Introduction and Formulation

Optimization problems relate closely to constraint satisfaction problems. The primary distinction involves introducing a notion of cost to minimize or maximize, whereas CSPs focus on any variable assignment satisfying constraints.

The first step involves defining variables used to formulate the cost vector (objective function) and constraints.

The general LP formulation format is:

$$\min_{\mathbf{x}} c^T\mathbf{x}$$ $$\text{s.t. } \mathbf{Ax} \preceq \mathbf{b}$$

Where: - $\mathbf{c}$ = the cost vector - $\mathbf{x}$ = variable vector - $\mathbf{A}$, $\mathbf{b}$ = coefficient matrix and vector representing constraints

Any constraint not in $\preceq$ form can be altered to match the standard format.

Cost Contours

The LP cost function $f(x) = c^Tx$ defines cost contours — "the set of all points $x'$ such that $k = f(x')$ for a given $k$" (equivalent to level curves in calculus).

For example, with $c = [1\ 3]^T$, the function $z = x + 3y$ creates a plane.
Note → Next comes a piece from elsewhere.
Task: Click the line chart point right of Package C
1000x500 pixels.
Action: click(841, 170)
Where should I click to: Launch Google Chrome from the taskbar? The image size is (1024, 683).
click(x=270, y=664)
Cost contours emerge from cross-sections at varying z-values.

Key properties: - Cost increases traveling in the cost vector direction - Cost decreases in the opposite direction - Contour lines are perpendicular to the cost vector direction - Increasing cost vector magnitude makes contours closer together

Algorithms for Solving Linear Programs

If a linear program has a solution, it will be located at one of the feasible intersections of constraint boundaries. Unbounded feasible regions may yield negative infinity solutions.

Two main algorithms:

  1. Vertex Enumeration: Evaluate the objective function at all feasible intersections and select the one with the smallest value (for minimization problems)
  2. Simplex: Start at an arbitrary intersection, iteratively move to the best neighboring vertex until no improvement is possible

Example

Consider the objective function $2x_1 + 3x_2$ with constraints:

$$-x_2 \leq -1$$ $$x_1 + 3x_2 \leq 11$$ $$-2x_1 + x_2 \leq -1$$ $$2x_1 + x_2 \leq 12$$

Vertex Enumeration approach:

Step 1: Evaluate objective function at all feasible intersections - Point A: $2(1) + 3(1) = 5$ - Point B: $13$ - Point C: $16$ - Point D: $14$

Step 2: Select the vertex with smallest value. Point A yields the optimal solution: $x_1 = 1, x_2 = 1$.

Simplex approach:

Step 1: Choose arbitrary vertex, e.g., $C = 16$ Step 2: Evaluate neighboring vertices ($B = 10, D = 14$), move to best neighbor (B)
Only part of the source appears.